Data provided >>
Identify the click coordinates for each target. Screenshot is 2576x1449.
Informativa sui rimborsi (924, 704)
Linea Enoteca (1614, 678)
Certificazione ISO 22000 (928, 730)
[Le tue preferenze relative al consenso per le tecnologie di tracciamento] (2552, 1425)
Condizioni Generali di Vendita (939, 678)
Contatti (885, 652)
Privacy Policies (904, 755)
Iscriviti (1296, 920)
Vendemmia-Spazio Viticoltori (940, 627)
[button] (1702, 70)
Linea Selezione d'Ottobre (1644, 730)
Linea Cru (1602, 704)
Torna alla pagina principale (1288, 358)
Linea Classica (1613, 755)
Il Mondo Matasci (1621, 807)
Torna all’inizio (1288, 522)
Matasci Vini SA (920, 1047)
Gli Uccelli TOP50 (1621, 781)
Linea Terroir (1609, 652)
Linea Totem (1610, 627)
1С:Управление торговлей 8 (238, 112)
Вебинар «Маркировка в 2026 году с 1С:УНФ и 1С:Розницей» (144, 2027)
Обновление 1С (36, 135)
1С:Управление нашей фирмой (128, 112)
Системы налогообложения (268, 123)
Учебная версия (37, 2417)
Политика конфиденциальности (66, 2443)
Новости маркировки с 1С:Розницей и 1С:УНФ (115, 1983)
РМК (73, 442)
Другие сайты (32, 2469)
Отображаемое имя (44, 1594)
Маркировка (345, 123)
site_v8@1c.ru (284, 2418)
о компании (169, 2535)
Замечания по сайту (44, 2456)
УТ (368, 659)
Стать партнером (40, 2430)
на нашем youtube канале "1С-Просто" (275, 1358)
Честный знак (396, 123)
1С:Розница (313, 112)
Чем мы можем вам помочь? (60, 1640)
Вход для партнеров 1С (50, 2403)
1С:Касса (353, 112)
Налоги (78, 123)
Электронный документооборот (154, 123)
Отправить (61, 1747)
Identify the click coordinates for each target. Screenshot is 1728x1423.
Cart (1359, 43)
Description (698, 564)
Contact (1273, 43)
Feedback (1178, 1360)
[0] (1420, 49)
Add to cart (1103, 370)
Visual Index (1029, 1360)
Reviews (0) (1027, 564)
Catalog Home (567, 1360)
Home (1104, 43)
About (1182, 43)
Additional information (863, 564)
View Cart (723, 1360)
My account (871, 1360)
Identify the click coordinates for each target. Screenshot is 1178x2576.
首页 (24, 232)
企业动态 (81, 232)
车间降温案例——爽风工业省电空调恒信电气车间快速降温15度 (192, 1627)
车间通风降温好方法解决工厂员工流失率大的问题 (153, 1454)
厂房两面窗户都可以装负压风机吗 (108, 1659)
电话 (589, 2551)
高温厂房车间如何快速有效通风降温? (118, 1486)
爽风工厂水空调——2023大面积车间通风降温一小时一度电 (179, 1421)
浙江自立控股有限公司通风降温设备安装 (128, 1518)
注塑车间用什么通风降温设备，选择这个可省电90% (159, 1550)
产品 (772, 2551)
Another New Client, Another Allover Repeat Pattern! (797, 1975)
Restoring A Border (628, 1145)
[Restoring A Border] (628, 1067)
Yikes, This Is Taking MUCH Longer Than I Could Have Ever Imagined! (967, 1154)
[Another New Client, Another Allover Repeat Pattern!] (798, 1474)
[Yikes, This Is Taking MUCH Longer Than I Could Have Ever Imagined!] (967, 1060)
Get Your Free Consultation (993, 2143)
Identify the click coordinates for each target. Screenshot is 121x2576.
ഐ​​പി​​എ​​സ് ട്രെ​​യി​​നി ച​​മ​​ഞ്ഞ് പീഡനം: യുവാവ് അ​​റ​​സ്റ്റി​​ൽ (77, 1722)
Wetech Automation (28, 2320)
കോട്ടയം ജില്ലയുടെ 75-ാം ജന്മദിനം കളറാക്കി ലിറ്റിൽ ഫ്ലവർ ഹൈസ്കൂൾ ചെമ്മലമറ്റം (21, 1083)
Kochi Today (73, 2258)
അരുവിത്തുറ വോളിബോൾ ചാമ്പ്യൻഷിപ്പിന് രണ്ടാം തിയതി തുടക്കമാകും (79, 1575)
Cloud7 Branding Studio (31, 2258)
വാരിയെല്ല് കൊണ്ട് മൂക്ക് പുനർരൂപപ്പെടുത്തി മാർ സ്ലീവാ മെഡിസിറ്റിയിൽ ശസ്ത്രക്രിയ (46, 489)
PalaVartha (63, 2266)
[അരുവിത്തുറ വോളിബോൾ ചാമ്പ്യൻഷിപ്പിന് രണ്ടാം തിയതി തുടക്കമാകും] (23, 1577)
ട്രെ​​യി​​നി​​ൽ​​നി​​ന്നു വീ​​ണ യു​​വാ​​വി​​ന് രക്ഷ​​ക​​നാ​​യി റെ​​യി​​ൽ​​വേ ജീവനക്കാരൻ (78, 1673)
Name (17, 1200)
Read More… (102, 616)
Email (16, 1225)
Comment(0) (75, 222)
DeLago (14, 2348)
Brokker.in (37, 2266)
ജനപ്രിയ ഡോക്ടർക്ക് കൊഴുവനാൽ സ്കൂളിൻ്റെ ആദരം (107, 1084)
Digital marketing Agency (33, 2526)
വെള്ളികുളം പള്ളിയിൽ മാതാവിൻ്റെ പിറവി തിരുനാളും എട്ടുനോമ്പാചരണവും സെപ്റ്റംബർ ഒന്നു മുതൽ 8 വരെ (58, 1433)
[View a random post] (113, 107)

Description of the task >> Every line holding the word "Allover" should be copied out of the records above.

Solution below >>
Another New Client, Another Allover Repeat Pattern! (797, 1975)
[Another New Client, Another Allover Repeat Pattern!] (798, 1474)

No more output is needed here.